No Right To Show Her Face

It has become customary on our National Television News to see groups of people protesting in various parts of the world. It is ironic for us, Cubans, to see spontaneously mobilized sectors of a society on the news of the only information system we have a right to. It is both gratifying – we feel there are people out there who confront the powers-that-be with civil action; and saddening – we are suddenly made aware of our terrible loneliness, tiny beings compared to the omnipresent state.

The other day images flashed by of a protest by immigrants in the United States and some of the demonstrators were speaking to the cameras. One woman of about forty complained that she had spent several years in the country and was still undocumented, and if the immigration authorities found her she would be deported to her country. I looked at the television and thought, at times this island of mine grows in my mind and I forget what a small space we occupy in the world. How can a person say this in front of the camera? Now the agents will know her face and go looking for her wherever she hides!

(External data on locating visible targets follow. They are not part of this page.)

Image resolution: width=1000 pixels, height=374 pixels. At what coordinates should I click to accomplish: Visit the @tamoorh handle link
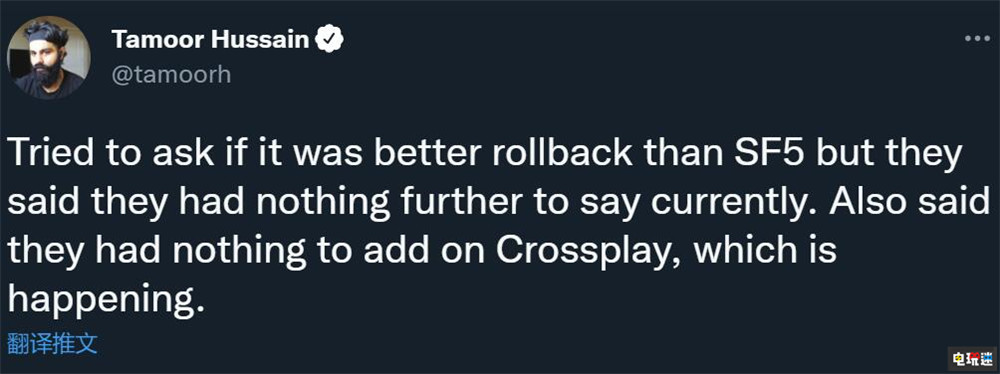pyautogui.click(x=171, y=75)
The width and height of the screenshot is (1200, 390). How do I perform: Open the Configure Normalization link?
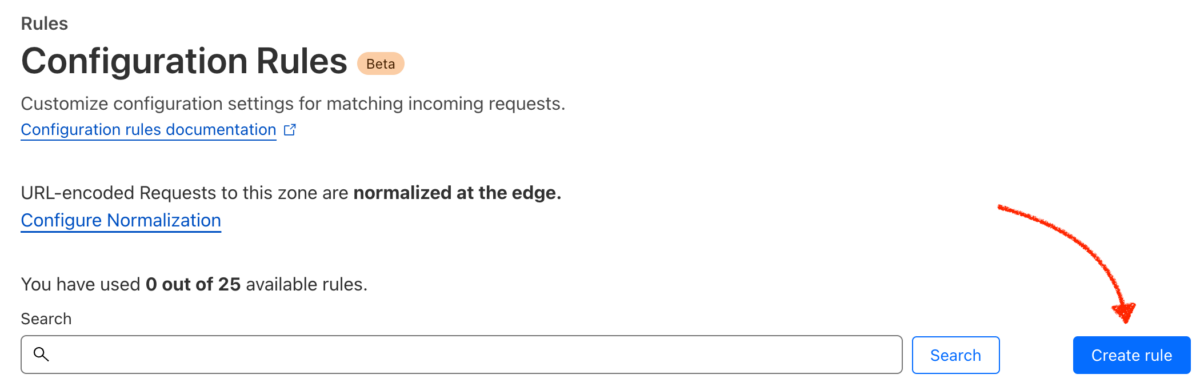click(121, 220)
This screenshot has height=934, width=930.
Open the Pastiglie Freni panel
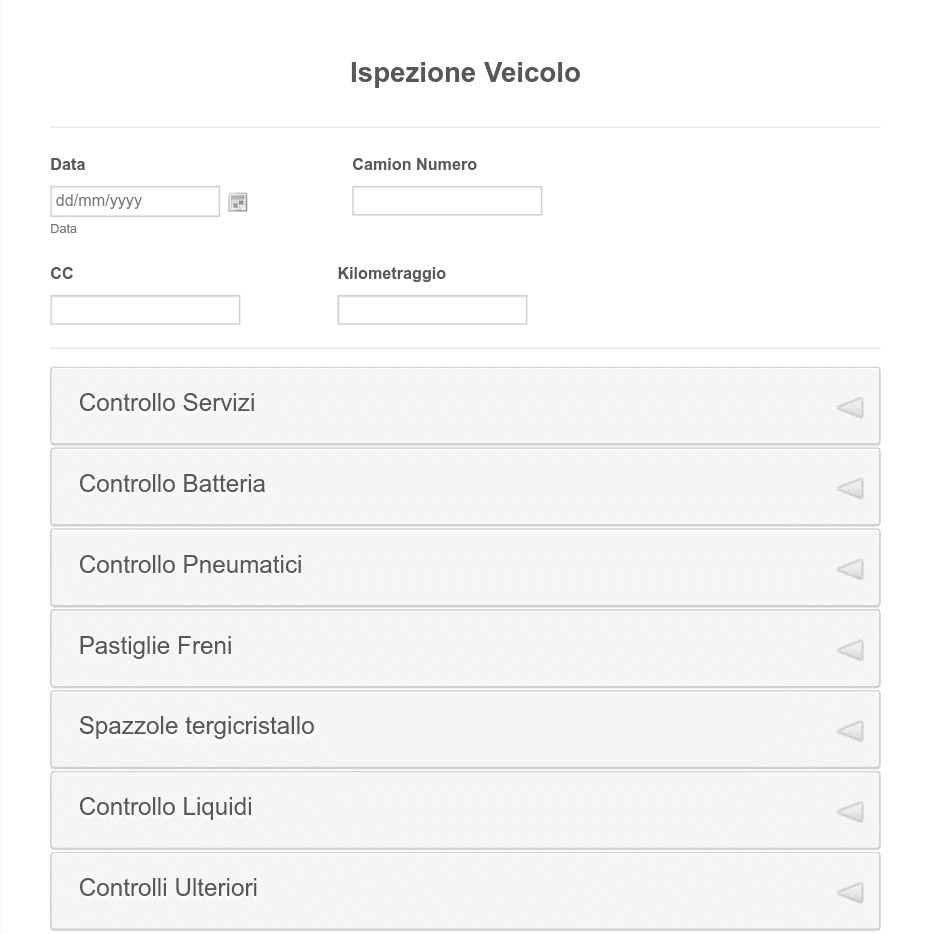coord(465,649)
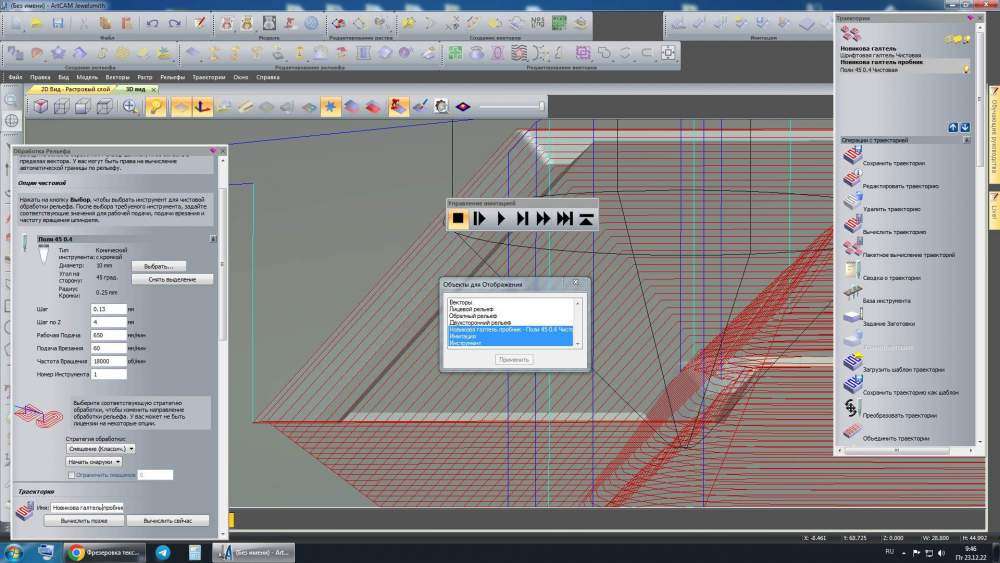This screenshot has height=563, width=1000.
Task: Click the zoom magnifier icon in 3D view toolbar
Action: pyautogui.click(x=130, y=106)
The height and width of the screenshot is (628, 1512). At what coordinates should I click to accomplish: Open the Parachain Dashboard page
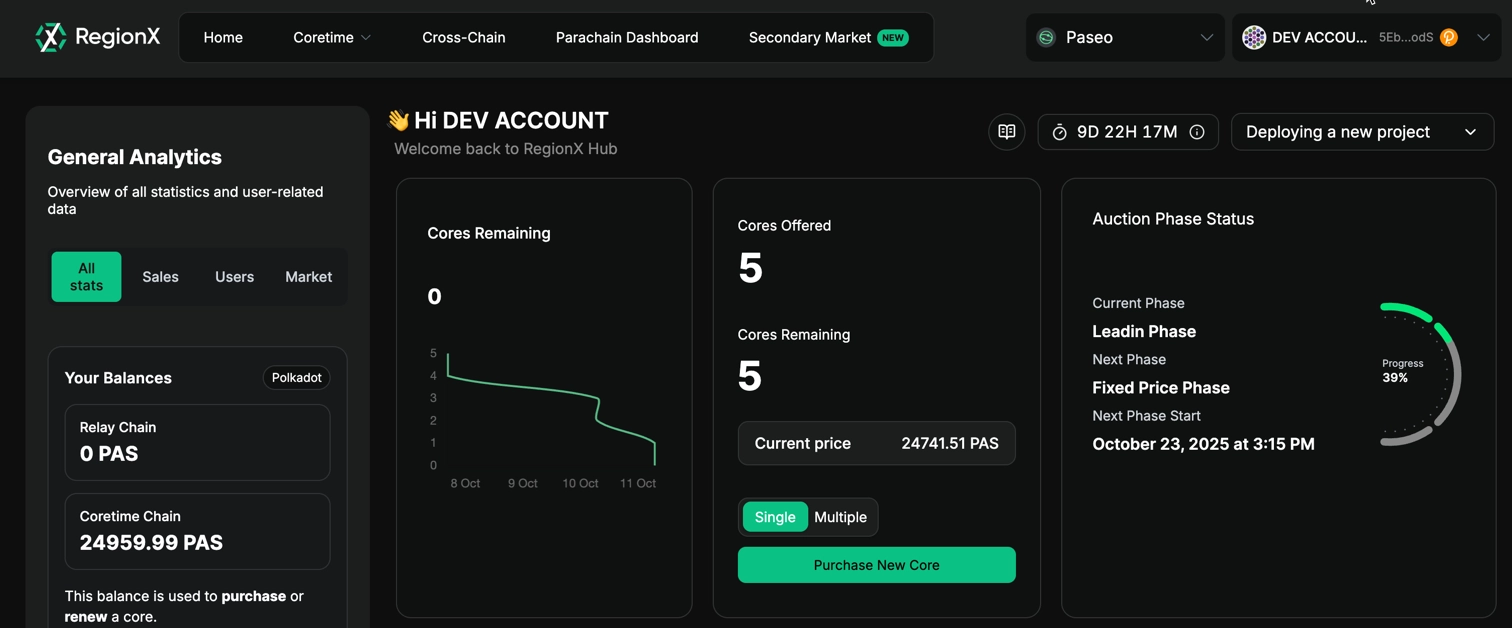click(627, 37)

I forgot that immigration officials, intelligence and counterintelligence, law, government, media and trade unions don’t all answer to the same entity, much less the same party, and that the political police – bless freedom – don’t exist. In my country, for example, the Cuban consulate has foot soldiers in Spain who send photos to the Cuban secret service and the Ministry of the Interior so they will know “who behaves well out there and who does not.” The guardians receive orders directly from State Security so that some “complicated” citizens cannot access public institutions, official journalists are fired from their jobs for publishing in sites critical of the official ideology, those who dare to report the news without asking permission can wake up one day sentenced to twenty years in prison, while political opponents bring the anger and reprisals of the whole Party Central Committee down on their heads.

I watch the illegals in the United States with their banners and defiant eyes and feel a twinge of envy, I know my neighbor would never dare to say in front of the lens what that woman just shouted to the whole world. My neighbor does not fear being deported, she has an identity card, a legal address and a face that, nevertheless, would show no disagreement under any circumstance.